• What to work on: Copy out the entries below word for word.

• Supplied material:

- - - -

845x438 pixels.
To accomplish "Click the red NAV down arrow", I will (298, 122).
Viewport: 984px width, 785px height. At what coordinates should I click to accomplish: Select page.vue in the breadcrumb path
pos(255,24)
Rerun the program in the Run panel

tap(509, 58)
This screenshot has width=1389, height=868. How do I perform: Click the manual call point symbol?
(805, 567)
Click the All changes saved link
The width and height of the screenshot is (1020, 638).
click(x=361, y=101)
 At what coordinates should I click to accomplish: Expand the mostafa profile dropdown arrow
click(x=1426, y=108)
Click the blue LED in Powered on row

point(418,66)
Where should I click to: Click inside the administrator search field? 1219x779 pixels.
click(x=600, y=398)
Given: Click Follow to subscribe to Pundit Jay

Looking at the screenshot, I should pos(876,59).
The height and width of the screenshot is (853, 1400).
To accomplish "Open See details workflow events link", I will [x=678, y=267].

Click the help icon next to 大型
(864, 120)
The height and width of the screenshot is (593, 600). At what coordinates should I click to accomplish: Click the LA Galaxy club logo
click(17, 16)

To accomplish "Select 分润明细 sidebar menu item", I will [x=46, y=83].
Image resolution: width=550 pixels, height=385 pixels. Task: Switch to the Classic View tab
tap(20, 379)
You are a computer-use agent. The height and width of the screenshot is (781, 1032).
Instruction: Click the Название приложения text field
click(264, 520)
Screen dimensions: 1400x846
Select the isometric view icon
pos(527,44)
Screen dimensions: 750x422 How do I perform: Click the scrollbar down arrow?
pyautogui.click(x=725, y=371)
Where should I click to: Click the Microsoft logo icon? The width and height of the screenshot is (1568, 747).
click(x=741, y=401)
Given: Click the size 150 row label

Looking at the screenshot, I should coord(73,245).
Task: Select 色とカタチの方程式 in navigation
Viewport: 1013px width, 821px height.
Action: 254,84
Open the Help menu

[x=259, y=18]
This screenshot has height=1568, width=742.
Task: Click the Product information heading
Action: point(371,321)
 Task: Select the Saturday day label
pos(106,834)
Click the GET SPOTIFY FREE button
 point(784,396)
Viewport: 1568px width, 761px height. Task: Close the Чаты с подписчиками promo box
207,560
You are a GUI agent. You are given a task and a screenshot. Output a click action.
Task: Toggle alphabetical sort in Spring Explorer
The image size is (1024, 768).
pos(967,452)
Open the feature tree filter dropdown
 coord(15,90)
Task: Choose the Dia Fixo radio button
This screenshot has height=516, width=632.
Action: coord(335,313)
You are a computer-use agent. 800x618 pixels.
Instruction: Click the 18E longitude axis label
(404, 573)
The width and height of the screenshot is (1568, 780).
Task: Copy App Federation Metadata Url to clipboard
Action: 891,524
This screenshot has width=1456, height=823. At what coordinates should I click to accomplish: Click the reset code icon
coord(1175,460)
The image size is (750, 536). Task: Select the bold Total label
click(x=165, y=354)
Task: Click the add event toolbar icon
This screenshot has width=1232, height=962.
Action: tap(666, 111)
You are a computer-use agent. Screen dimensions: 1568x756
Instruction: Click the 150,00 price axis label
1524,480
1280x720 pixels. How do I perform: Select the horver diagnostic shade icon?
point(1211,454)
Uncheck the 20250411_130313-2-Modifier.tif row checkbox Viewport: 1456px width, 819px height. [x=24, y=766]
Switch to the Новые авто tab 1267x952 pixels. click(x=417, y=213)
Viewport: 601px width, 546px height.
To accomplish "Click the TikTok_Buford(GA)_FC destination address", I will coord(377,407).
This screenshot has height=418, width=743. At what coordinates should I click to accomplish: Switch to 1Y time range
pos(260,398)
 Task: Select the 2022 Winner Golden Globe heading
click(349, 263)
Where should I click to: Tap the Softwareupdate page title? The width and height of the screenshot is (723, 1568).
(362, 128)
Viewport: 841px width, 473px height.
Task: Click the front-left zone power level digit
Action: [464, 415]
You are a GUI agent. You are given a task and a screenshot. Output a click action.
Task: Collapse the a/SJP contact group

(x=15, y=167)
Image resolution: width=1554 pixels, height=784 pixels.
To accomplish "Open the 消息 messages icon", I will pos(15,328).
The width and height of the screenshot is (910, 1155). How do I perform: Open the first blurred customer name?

- - - -

• Solution to this problem:
845x438 pixels.
To accomplish "Click the red NAV down arrow", I will (298, 122).
Viewport: 984px width, 785px height. At what coordinates should I click to accomplish: Select page.vue in the breadcrumb path
pos(255,24)
Rerun the program in the Run panel

tap(509, 58)
This screenshot has width=1389, height=868. How do I perform: Click the manual call point symbol?
(805, 567)
Click the All changes saved link
The width and height of the screenshot is (1020, 638).
click(x=361, y=101)
 At what coordinates should I click to accomplish: Expand the mostafa profile dropdown arrow
click(x=1426, y=108)
Click the blue LED in Powered on row

point(418,66)
Where should I click to: Click inside the administrator search field? 1219x779 pixels.
click(x=600, y=398)
Given: Click Follow to subscribe to Pundit Jay

Looking at the screenshot, I should pos(876,59).
The height and width of the screenshot is (853, 1400).
To accomplish "Open See details workflow events link", I will [x=678, y=267].

Click the help icon next to 大型
(864, 120)
The height and width of the screenshot is (593, 600). At what coordinates should I click to accomplish: Click the LA Galaxy club logo
click(17, 16)

To accomplish "Select 分润明细 sidebar menu item", I will [x=46, y=83].
Image resolution: width=550 pixels, height=385 pixels. Task: Switch to the Classic View tab
tap(20, 379)
You are a computer-use agent. The height and width of the screenshot is (781, 1032).
Instruction: Click the Название приложения text field
click(264, 520)
Screen dimensions: 1400x846
Select the isometric view icon
pos(527,44)
Screen dimensions: 750x422 How do I perform: Click the scrollbar down arrow?
pyautogui.click(x=725, y=371)
Where should I click to: Click the Microsoft logo icon? The width and height of the screenshot is (1568, 747).
click(x=741, y=401)
Given: Click the size 150 row label

Looking at the screenshot, I should coord(73,245).
Task: Select 色とカタチの方程式 in navigation
Viewport: 1013px width, 821px height.
Action: 254,84
Open the Help menu

[x=259, y=18]
This screenshot has height=1568, width=742.
Task: Click the Product information heading
Action: point(371,321)
 Task: Select the Saturday day label
pos(106,834)
Click the GET SPOTIFY FREE button
 point(784,396)
Viewport: 1568px width, 761px height. Task: Close the Чаты с подписчиками promo box
207,560
You are a GUI agent. You are given a task and a screenshot. Output a click action.
Task: Toggle alphabetical sort in Spring Explorer
The image size is (1024, 768).
pos(967,452)
Open the feature tree filter dropdown
 coord(15,90)
Task: Choose the Dia Fixo radio button
This screenshot has height=516, width=632.
Action: coord(335,313)
You are a computer-use agent. 800x618 pixels.
Instruction: Click the 18E longitude axis label
(404, 573)
The width and height of the screenshot is (1568, 780).
Task: Copy App Federation Metadata Url to clipboard
Action: 891,524
This screenshot has width=1456, height=823. At what coordinates should I click to accomplish: Click the reset code icon
coord(1175,460)
The image size is (750, 536). Task: Select the bold Total label
click(x=165, y=354)
Task: Click the add event toolbar icon
This screenshot has width=1232, height=962.
Action: tap(666, 111)
You are a computer-use agent. Screen dimensions: 1568x756
Instruction: Click the 150,00 price axis label
1524,480
1280x720 pixels. How do I perform: Select the horver diagnostic shade icon?
point(1211,454)
Uncheck the 20250411_130313-2-Modifier.tif row checkbox Viewport: 1456px width, 819px height. [x=24, y=766]
Switch to the Новые авто tab 1267x952 pixels. click(x=417, y=213)
Viewport: 601px width, 546px height.
To accomplish "Click the TikTok_Buford(GA)_FC destination address", I will coord(377,407).
This screenshot has height=418, width=743. At what coordinates should I click to accomplish: Switch to 1Y time range
pos(260,398)
 Task: Select the 2022 Winner Golden Globe heading
click(349, 263)
Where should I click to: Tap the Softwareupdate page title? The width and height of the screenshot is (723, 1568).
(362, 128)
Viewport: 841px width, 473px height.
Task: Click the front-left zone power level digit
Action: [464, 415]
You are a GUI agent. You are given a task and a screenshot. Output a click action.
Task: Collapse the a/SJP contact group

(x=15, y=167)
Image resolution: width=1554 pixels, height=784 pixels.
To accomplish "Open the 消息 messages icon", I will pos(15,328).
The width and height of the screenshot is (910, 1155). How do I perform: Open the first blurred customer name?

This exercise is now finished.